Just like to say a word here about Aaron, Baby Daughter's boyfriend. He has been a tower of strength for her over the last fortnight or so, somehow managing to keep getting petrol money from somewhere despite being seriously short of cash. Aaron has been an absolute rock for both Baby Daughter and myself; and I am very proud of him for how he's looked after my baby daughter. And he came to see me in hospital, and this is my main point of concern. Both Baby Daughter and her boyfriend had to see me, previously strong and independent, now laid low, as weak as a baby, on oxygen. The strong man had fallen. Pride? Yes, of course, there's a bit of pride there from me: no man wants to be weak, does he?

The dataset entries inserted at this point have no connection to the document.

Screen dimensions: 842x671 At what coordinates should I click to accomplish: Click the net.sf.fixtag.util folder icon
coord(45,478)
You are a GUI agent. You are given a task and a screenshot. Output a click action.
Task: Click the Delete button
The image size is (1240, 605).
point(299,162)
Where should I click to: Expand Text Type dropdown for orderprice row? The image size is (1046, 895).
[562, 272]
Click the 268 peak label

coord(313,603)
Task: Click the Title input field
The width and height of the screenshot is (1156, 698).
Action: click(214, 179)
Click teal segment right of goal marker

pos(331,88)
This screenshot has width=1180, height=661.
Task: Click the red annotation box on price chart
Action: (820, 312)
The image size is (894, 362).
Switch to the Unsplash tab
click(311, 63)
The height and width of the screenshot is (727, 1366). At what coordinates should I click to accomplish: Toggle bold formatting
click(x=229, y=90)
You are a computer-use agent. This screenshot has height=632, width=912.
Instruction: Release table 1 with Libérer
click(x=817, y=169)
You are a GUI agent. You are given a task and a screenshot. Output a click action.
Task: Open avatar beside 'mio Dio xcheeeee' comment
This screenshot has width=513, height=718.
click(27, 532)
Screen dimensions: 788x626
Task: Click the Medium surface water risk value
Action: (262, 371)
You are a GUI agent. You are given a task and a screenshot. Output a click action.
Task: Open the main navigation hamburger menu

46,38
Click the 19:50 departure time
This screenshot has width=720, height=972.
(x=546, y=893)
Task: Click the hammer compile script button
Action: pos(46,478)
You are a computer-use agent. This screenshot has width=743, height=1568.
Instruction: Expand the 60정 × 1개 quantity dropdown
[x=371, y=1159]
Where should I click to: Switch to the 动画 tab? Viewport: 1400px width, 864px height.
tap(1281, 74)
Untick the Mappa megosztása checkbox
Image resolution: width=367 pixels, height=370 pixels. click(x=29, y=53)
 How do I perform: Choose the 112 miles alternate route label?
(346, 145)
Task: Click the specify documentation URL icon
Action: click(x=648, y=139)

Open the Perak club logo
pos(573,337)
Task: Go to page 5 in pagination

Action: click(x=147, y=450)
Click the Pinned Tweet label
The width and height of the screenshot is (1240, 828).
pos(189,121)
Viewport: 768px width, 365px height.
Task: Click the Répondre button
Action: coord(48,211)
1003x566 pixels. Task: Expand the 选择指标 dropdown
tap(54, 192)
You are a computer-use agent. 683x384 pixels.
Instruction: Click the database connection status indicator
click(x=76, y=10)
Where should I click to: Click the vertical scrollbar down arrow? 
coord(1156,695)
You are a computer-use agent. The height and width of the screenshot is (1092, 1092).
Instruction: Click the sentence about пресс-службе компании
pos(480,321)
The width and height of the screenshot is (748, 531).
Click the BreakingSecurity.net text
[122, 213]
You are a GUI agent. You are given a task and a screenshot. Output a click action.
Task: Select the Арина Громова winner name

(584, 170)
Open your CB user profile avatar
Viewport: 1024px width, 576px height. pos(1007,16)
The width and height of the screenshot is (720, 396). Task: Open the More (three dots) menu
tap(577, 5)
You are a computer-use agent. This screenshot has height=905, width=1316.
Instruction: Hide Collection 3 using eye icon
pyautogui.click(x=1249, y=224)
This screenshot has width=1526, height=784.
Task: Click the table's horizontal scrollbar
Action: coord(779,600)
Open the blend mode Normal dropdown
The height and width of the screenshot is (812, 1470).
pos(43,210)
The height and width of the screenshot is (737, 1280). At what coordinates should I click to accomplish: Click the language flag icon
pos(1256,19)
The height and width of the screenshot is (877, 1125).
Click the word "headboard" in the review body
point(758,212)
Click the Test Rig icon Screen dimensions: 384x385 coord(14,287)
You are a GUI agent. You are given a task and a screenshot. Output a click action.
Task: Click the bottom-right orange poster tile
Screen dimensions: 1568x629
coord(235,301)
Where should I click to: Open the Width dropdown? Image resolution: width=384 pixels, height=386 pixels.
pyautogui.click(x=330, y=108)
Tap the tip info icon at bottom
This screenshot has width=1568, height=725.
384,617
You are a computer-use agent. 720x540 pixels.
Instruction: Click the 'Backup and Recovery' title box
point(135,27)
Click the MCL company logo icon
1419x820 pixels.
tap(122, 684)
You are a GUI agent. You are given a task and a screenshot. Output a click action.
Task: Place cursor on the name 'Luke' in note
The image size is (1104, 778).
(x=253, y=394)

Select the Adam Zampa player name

But, like all men things, some things just can't be said, or emphasised enough in this silly, manly world. How sad. I just hope he reads this one day, he'll then realise what he, and what he's done,  means to me.

OK, that's the first thing. Secondly, it's me and my health that are giving me mental problems now; having sucummbed to the lung infection which laid me so low for so long,  I am now supposed to stop smoking. This is giving me two main issues, namely: Firstly, that I now have a crap body that has finally proved it's weakness to me, forcing me to seriously consider stop smoking, and secondly, the massive internal conflict within myself that I have to stop smoking, but don't want to, and, more to the point perhaps, I don't see why I should have to.

Don't get me wrong. I know I shouldn't smoke. I know the smoking has weakened my lungs, meaning that I am unable to fight off infections as well as a non smoking male my age can. BUT the smoking is NOT the issue here; it's the infection that I picked up from someone, somewhere. If I stop smoking NOW there will be no difference in lung function, nor resistance to infection. Totally no change. Except for my added misery of course, but maybe that's what society's demanding, as well as friends who are taking great pains to point out the error of my ways to me- even those who are obese, grossly overweight and unfit. But, these people have, for some reason, being given a right to "advise" me on my shortcomings. Am I really supposed to change, just to conform to their expectations and "helpfulness"?

It's almost as if I'm putting myself through this shit for nothing. Absolutely nothing. And I hate having to do this. Totally pointless.

Thirdly: I have no money; the cupboards are fast running out of food, the car's petrol is getting low and there's no money for cigarettes - again, another source of personal control being taken away from me. Baby Daughter is supposed to be getting the food in the house this coming Friday, I hope she is back with me to do so. But I cannot expect her to live her life for me, or around me, we will have to see what happens.

And fourth: my son's expected in court tomorrow morning to face charges of drink driving; the kids were supposed to staying overnight here with me as the court hearing is in Kings Lynn tomorrow.  I have not heard anything from the three step kids since before Christmas, this big stay over has been arranged between them and Baby Daughter, without me being involved. It is now 8.30pm as I write this, and I've heard nothing as to what's supposed to be happening. We'll just have to wait and see I guess. But despite everything, I do want to see my son again; it's been far too long and yes, I do miss him. Terribly.

All told, I'm alone, facing everything on my own, by myself. And I hate the way I'm feeling now. Although I have had a couple of text messages from my long term girlfriend, which were very welcome, it's not the same as facing these battles with someone special next to me, in the same room.

Don't get me wrong. I am angry at my lot, and the way things are turning out, and going wrong, seemingly one after the other after the other. But I'm not feeling sorry for myself. Far from it.

I'm just really angry with myself, my life and everything I stand for. And I hate it.